## Consigne écrite a
Pouvez-vous citer le passage du texte sur Chakhrisabz, en commençant aux mots « Vous n’aviez jamais » et en vous arrêtant après les mots « en est un). » ?

## Passage du texte
Tout ce que vous avez toujours voulu savoir sur Chakhrisabz

Vous n’aviez jamais osé le demander, mais cela vous brûlait. Voici en substance ce que nous pouvons vous en dire, avec respect bien sûr, mais sans détour (encore que, Chakhrisabz en est un).

Commençons par le début : Chakhrisabz est une bourgade de taille respectable située au sud de Samarcande, à environ 1h30 de route.

S’y rendre, c’est se payer le luxe de sortir de la route habituelle. Celle toute tracée sur les cartes des sites web qui proposent la découverte de l’Ouzbékistan, dans des circuits aux noms qui sentent bon les mystères de l’Orient, le désert et ses caravanes. Cette route directe qui relie Samarcande à Boukhara, puis, en bout de course, plus à l’ouest encore, Khiva, véritable bouquet final bien emballé d’un voyage au pays des mosaïques. Car il peut alors être résumé ainsi. Se rendre à Chakhrisabz est donc pour nous une petite fantaisie avant de revenir dans le rang. Car bien sûr nous ne manquerons pas, dans quelques jours, de nous rendre dans ce que l’on peut assurément compter parmi les plus belles cités historiques de l’Asie Centrale.

MPI_Article Chakhrisabz_Image 1_La carte

Lorsque l’on est débarqué à Chakhrisabz on est un peu perdus. Déjà sur les derniers kilomètres, il nous était difficile de suivre notre trajet sur notre carte. La route était toute neuve, lisse telle un billard, et le bâtiment devant lequel nous sommes déposés, un bel hôtel d’affaires, nouvellement érigé. Aucun de ces éléments n’apparaissait sur notre carte, et nous ne nous raccrochons à rien.

## Enregistrements fournis

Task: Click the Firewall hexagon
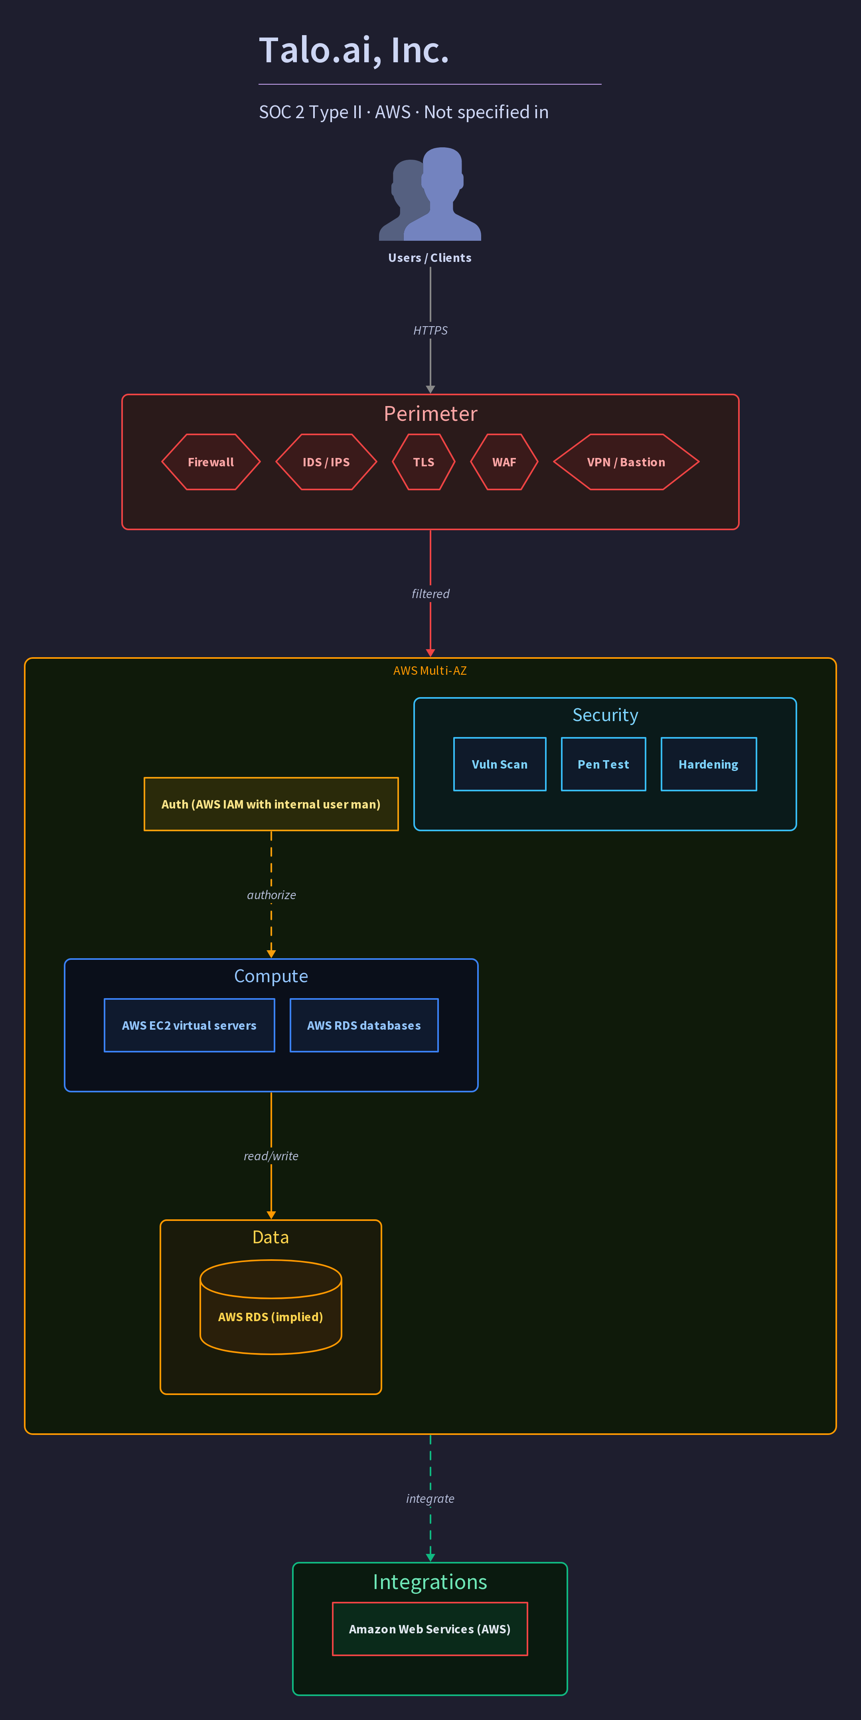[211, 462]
---
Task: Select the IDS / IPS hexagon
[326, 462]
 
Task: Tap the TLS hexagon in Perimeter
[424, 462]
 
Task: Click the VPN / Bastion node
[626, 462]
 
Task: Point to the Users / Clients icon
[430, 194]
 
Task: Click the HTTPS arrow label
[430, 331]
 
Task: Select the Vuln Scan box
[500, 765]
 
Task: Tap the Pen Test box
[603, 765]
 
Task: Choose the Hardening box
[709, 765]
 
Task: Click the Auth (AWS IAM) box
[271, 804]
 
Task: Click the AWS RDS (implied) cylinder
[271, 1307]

## Consigne écrite b
Pouvez-vous reproduire à l'identique les lignes des enregistrements, en commençant à la ligne qui contient « Task: Select the IDS / IPS hexagon » et en vous arrêtant après celle qui contient « [271, 1307] », ces deux lignes comprises ?

## Résultat a
Vous n’aviez jamais osé le demander, mais cela vous brûlait. Voici en substance ce que nous pouvons vous en dire, avec respect bien sûr, mais sans détour (encore que, Chakhrisabz en est un).

## Résultat b
Task: Select the IDS / IPS hexagon
[326, 462]
 
Task: Tap the TLS hexagon in Perimeter
[424, 462]
 
Task: Click the VPN / Bastion node
[626, 462]
 
Task: Point to the Users / Clients icon
[430, 194]
 
Task: Click the HTTPS arrow label
[430, 331]
 
Task: Select the Vuln Scan box
[500, 765]
 
Task: Tap the Pen Test box
[603, 765]
 
Task: Choose the Hardening box
[709, 765]
 
Task: Click the Auth (AWS IAM) box
[271, 804]
 
Task: Click the AWS RDS (implied) cylinder
[271, 1307]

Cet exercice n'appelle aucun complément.